Another year, another virtual film festival. By now I suspect both reader and critic are all but accustomed to these proceedings, so rather than linger on the particularities of how going virtual affected this festival, it’s best to do here what I did when faced with an enormous virtual slate: go right for the highlights. At Rotterdam, that tends to be the retrospectives on individual filmmakers, and this year, one of those was dedicated to Amanda Kramer, a musician best known for her work with Information Society, 10,000 Maniacs, and The Psychedelic Furs who has been making shorts and features since 2016 that might be described, in today’s parlance, as a mood. The first of these, Bark, about a teenage girl accusingly trying to coax her friend or sister to talk to her, makes unsettling use of music and sound design that betray Kramer’s background. As the conversation takes one unexpected turn after another, what most impresses is the director’s attention to light and camera placement; she frequently finds new angles to disorient or obscure the action without calling attention to themselves, and her ability to light multiple planes of action is effortless.

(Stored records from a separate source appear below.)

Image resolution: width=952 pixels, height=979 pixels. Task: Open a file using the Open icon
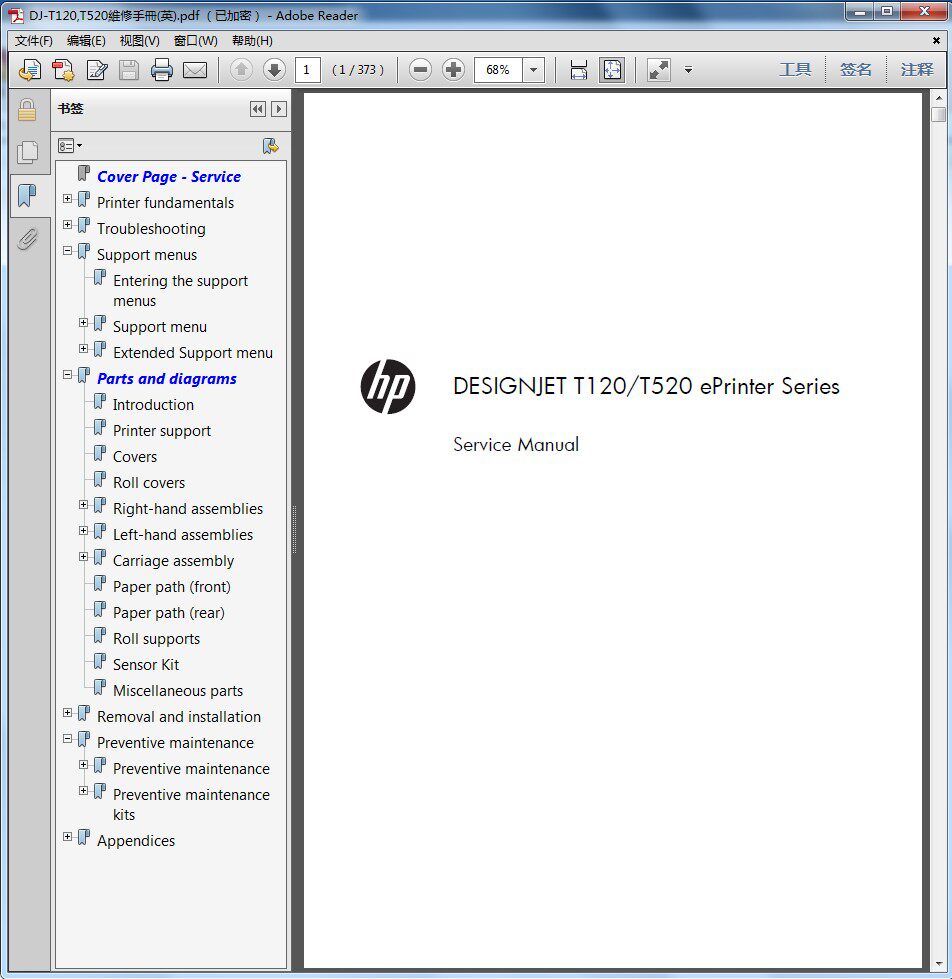pyautogui.click(x=29, y=70)
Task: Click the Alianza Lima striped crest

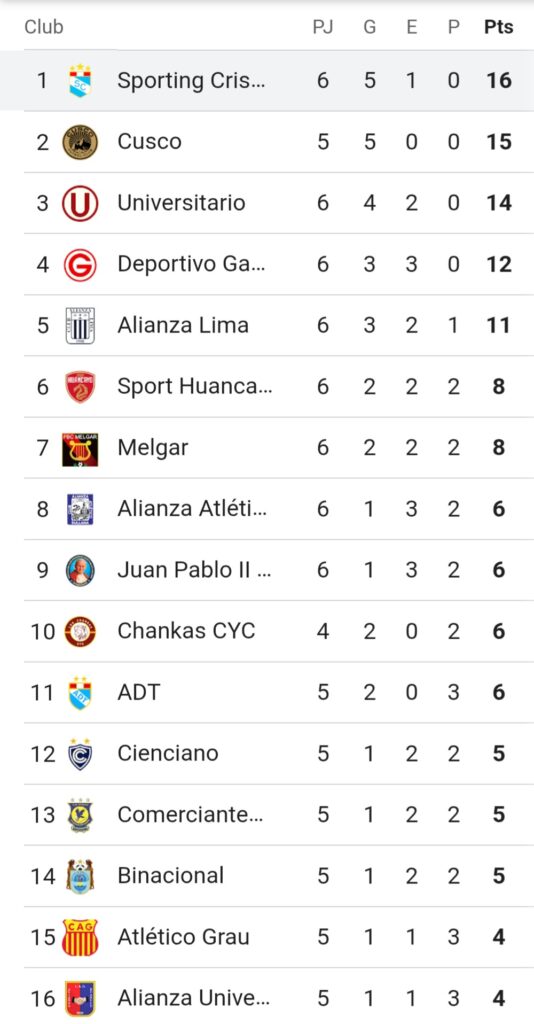Action: [x=80, y=325]
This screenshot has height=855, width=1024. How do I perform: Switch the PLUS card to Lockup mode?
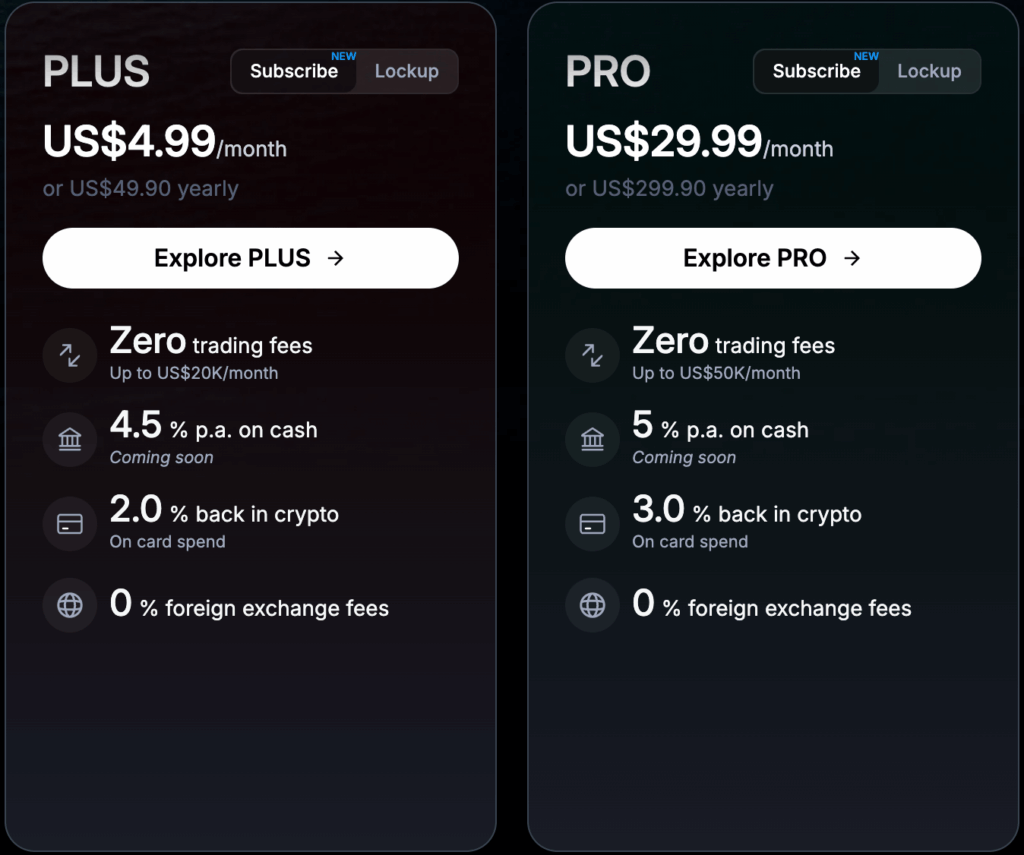pos(406,71)
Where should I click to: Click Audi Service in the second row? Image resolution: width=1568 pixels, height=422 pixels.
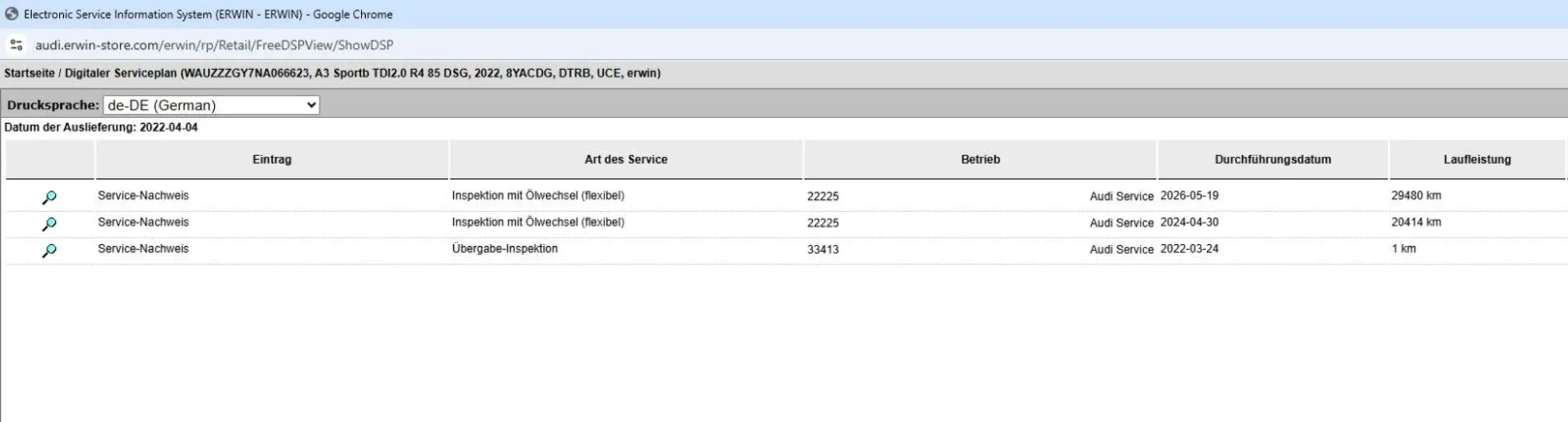(x=1121, y=223)
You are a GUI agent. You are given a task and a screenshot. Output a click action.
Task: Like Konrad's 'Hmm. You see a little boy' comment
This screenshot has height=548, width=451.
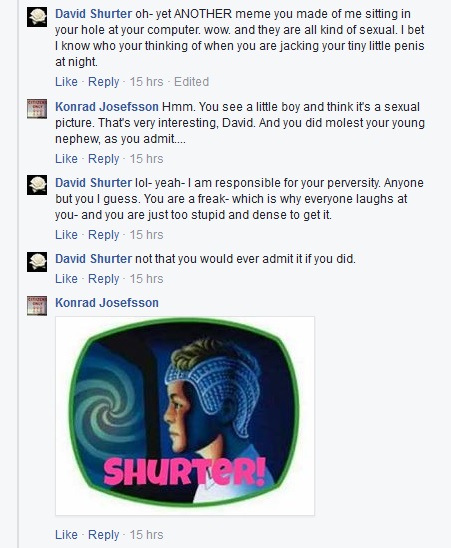tap(66, 159)
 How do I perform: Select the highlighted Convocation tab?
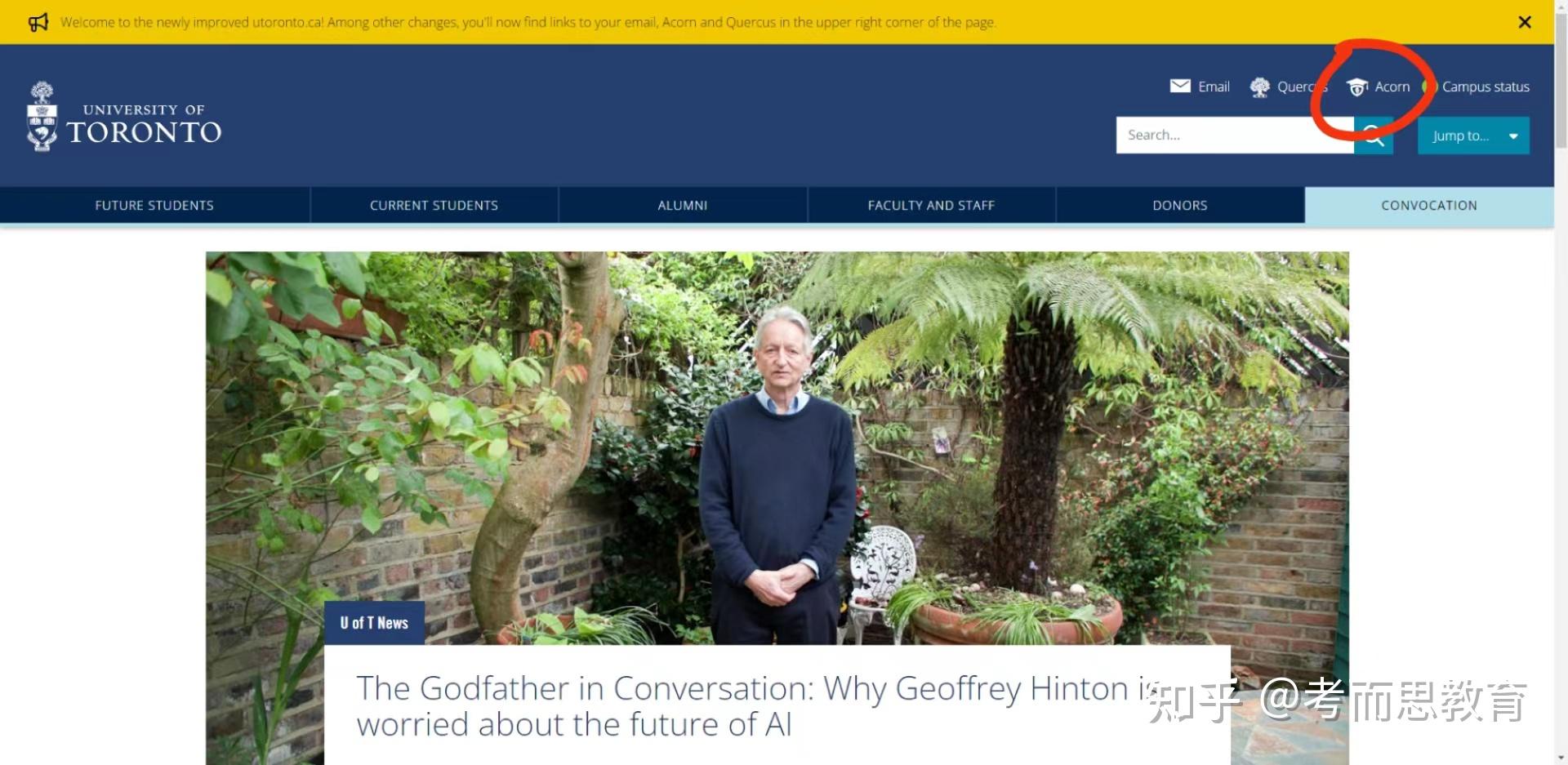click(1429, 205)
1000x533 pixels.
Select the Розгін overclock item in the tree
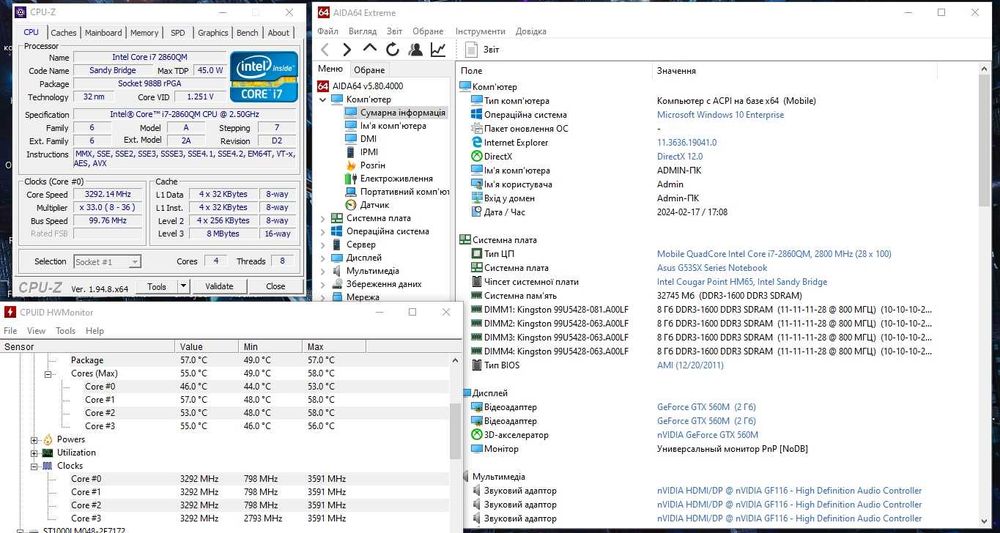tap(372, 165)
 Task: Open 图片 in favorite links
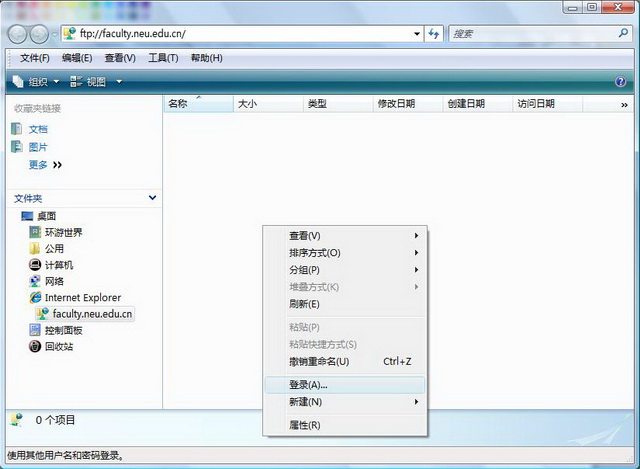coord(37,147)
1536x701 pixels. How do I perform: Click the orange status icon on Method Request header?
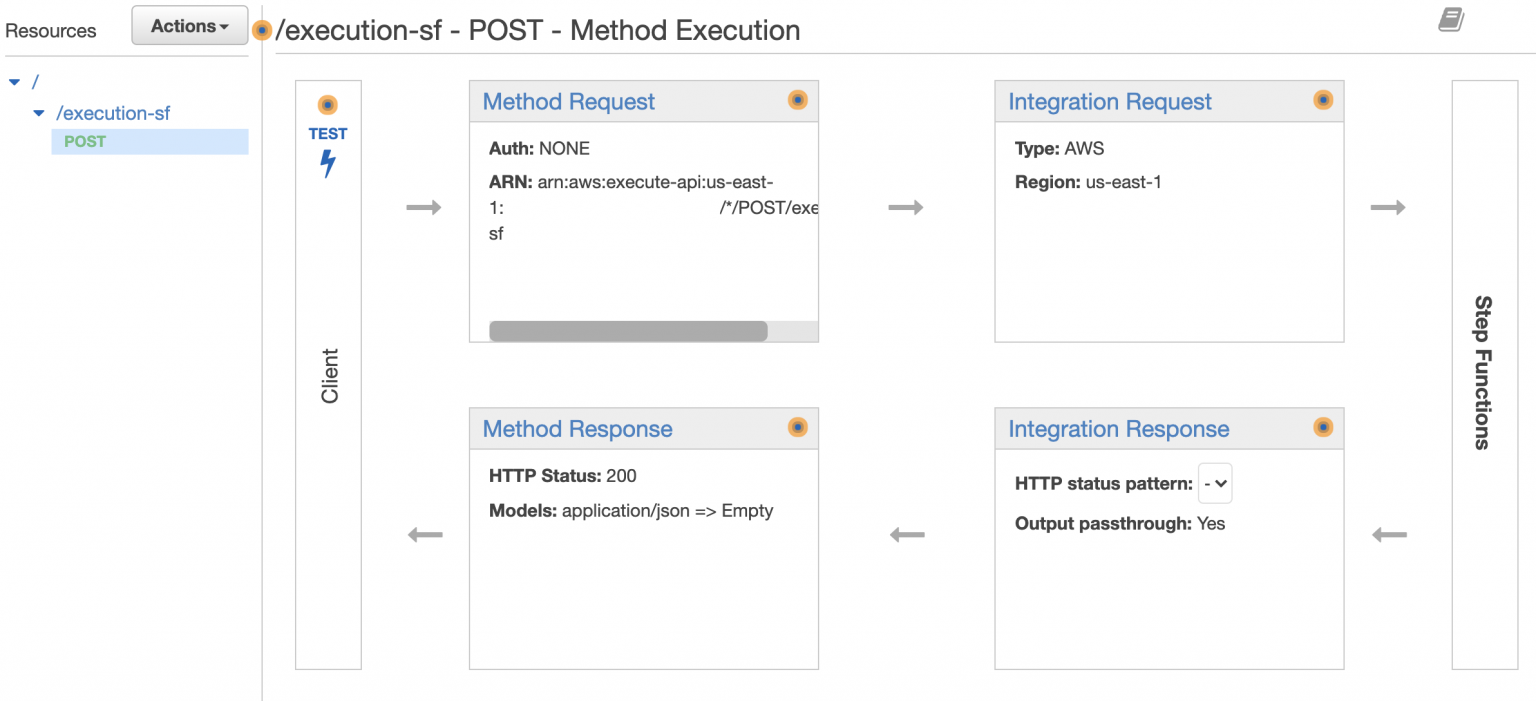(x=797, y=100)
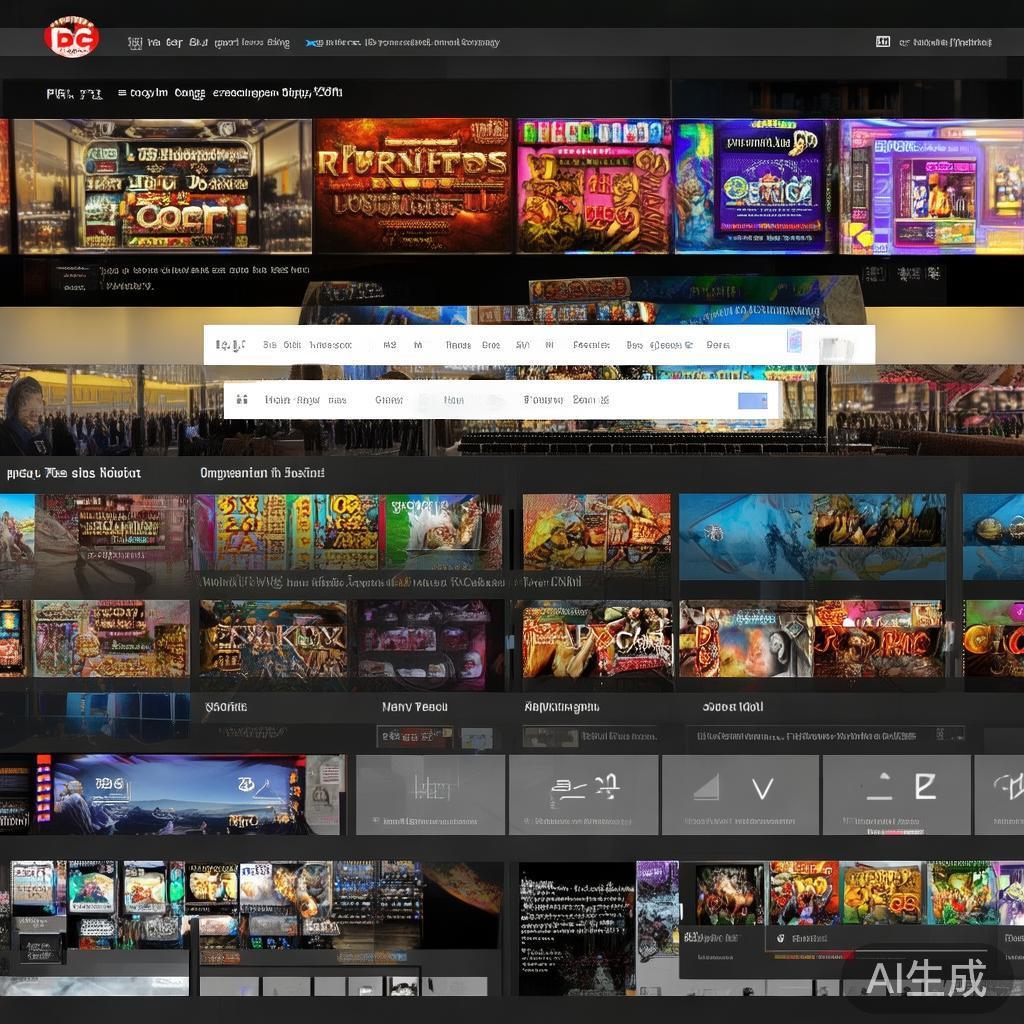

Kramer’s subsequent films saw her take greater stylistic risks, and while her films are sometimes underbaked narratively or thematically, her two 2022 features Please Baby Please and especially Give Me Pity, are astonishing in their vision of mid-century theatricality and recreation of 1980s variety TV specials, respectively. These are films of an acquired taste, but they also are the work of a filmmaker who cares as much about aesthetic and style as narrative.

The festival also dedicated a sidebar to Qiu Jiongjiong, a Chinese painter and filmmaker who has made a handful of creatively invigorating short and feature documentaries over the past decade-plus. These films are broad in both their topics and methods—interviews with an ex-cop, theatrical recreations of the life of a Communist Party member whose right-wing ancestry catches up to him, and observations of a restaurant and performing space in its final days—but they all come together in Qiu’s first fiction feature, A New Old Play, which won a Special Jury Prize winner at Locarno.

Qiu’s background in painting is evident in the way his color palette shifts as the film toggles between its vision of an afterlife and the chronicle of an opera troupe from the late 1920s into the early years of Mao Zedong’s rule, but A New Old Play is more than resplendent tableaux. Qiu’s images are not flat, but on the contrary are theatrical in their use of background and depth of field, to say nothing of the props and décor. As Qiu’s prior films reveal, A New Old Play is based in part on his own family’s history, and it is perhaps for this reason that Qiu can enfold so much into a tale told with both specificity and levity, pitting fantastical flights of fancy next to scenes in which players are punished for political ties. I have little doubt that those more knowledgeable about the conventions of Sichuan Opera will find still more to love about A New Old Play, but one can only hope that this film, which has been picked up by dGenerate films (who have also handled recent Wang Bing films, as well as last year’s similarly great and underseen All About My Sisters) will last introduce the world to a major filmmaker.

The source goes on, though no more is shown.